(EXCERPT TO READ):
↓↓↓
A phenomics approach in yeast links proton and calcium pump function in the Golgi

The Golgi-localized Ca²⁺- and Mn²⁺-transporting ATPase Pmr1 is important for secretory pathway functions. Yeast mutants lacking Pmr1 show growth sensitivity to multiple drugs (amiodarone, wortmannin, sulfometuron methyl, and tunicamycin) and ions (Mn²⁺ and Ca ²⁺). To find components that function within the same or parallel cellular pathways as Pmr1, we identified genes that shared multiple pmr1 phenotypes. These genes were enriched in functional categories of cellular transport and interaction with cellular environment, and predominantly localize to the endomembrane system. The vacuolar-type H⁺-transporting ATPase (V-ATPase), rather than other Ca²⁺ transporters, was found to most closely phenocopy pmr1Δ, including a shared sensitivity to Zn²⁺ and calcofluor white. However, we show that pmr1Δ mutants maintain normal vacuolar and prevacuolar pH and that the two transporters do not directly influence each other's activity. Together with a synthetic fitness defect of pmr1ΔvmaΔ double mutants, this suggests that Pmr1 and V-ATPase work in parallel toward a common function. Overlaying data sets of growth sensitivities with functional screens (carboxypeptidase secretion and Alcian Blue binding) revealed a common set of genes relating to Golgi function. We conclude that overlapping phenotypes with Pmr1 reveal Golgi-localized functions of the V-ATPase and emphasize the importance of calcium and proton transport in secretory/prevacuolar traffic.
↑↑↑
(SUPPLIED RECORDS):
↓↓↓
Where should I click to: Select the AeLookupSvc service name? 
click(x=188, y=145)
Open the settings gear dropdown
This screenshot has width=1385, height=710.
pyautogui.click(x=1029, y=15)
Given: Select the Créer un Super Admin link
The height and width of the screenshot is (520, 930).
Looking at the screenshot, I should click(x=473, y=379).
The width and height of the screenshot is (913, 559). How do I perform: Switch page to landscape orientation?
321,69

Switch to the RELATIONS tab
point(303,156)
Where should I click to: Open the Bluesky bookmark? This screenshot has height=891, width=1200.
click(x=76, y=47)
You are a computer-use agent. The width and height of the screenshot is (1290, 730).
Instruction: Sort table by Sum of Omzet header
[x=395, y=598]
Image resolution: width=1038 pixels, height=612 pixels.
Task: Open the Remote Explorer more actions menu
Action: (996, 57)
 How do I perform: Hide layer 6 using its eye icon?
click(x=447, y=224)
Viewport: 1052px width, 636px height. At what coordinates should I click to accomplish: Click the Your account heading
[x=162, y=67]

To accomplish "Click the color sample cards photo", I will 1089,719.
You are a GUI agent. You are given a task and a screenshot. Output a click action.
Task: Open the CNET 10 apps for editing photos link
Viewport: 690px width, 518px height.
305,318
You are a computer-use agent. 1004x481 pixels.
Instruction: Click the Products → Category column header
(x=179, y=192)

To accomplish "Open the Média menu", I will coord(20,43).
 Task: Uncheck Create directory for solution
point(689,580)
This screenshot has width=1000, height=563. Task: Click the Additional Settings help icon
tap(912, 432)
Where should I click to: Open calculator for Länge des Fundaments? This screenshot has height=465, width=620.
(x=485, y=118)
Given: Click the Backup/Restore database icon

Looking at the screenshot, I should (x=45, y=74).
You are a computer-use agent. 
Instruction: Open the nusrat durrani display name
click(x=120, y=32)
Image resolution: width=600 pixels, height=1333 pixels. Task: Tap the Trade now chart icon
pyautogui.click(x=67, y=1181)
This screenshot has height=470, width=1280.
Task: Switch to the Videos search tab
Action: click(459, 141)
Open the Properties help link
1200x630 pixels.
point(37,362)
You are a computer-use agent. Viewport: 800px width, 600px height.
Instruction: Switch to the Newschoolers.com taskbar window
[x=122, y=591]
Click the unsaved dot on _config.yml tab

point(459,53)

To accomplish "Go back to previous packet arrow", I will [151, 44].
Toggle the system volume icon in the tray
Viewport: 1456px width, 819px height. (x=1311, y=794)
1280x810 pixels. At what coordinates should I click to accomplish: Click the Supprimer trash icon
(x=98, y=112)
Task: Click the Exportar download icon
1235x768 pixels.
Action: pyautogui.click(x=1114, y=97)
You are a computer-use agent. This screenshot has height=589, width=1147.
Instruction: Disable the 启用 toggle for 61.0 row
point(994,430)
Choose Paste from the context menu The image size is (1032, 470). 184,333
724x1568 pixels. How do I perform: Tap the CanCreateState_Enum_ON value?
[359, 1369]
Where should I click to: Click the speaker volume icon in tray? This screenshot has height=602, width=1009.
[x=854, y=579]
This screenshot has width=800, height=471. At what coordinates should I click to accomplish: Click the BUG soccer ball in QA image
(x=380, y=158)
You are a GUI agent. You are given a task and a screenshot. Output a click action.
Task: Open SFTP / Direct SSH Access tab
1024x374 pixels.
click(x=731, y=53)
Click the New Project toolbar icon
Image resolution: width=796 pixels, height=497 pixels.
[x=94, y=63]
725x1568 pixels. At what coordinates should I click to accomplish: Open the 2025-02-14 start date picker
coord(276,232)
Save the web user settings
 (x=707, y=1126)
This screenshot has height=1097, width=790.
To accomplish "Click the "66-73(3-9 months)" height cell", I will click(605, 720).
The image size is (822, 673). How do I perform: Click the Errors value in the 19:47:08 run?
↑↑↑
(INSTRUCTIONS FOR THE TASK): Please name the transporter that, according to the abstract on yeast Pmr1, most closely phenocopies pmr1Δ. The records have nothing to do with the text.

(RESPONSE BOX): The vacuolar-type H⁺-transporting ATPase (V-ATPase).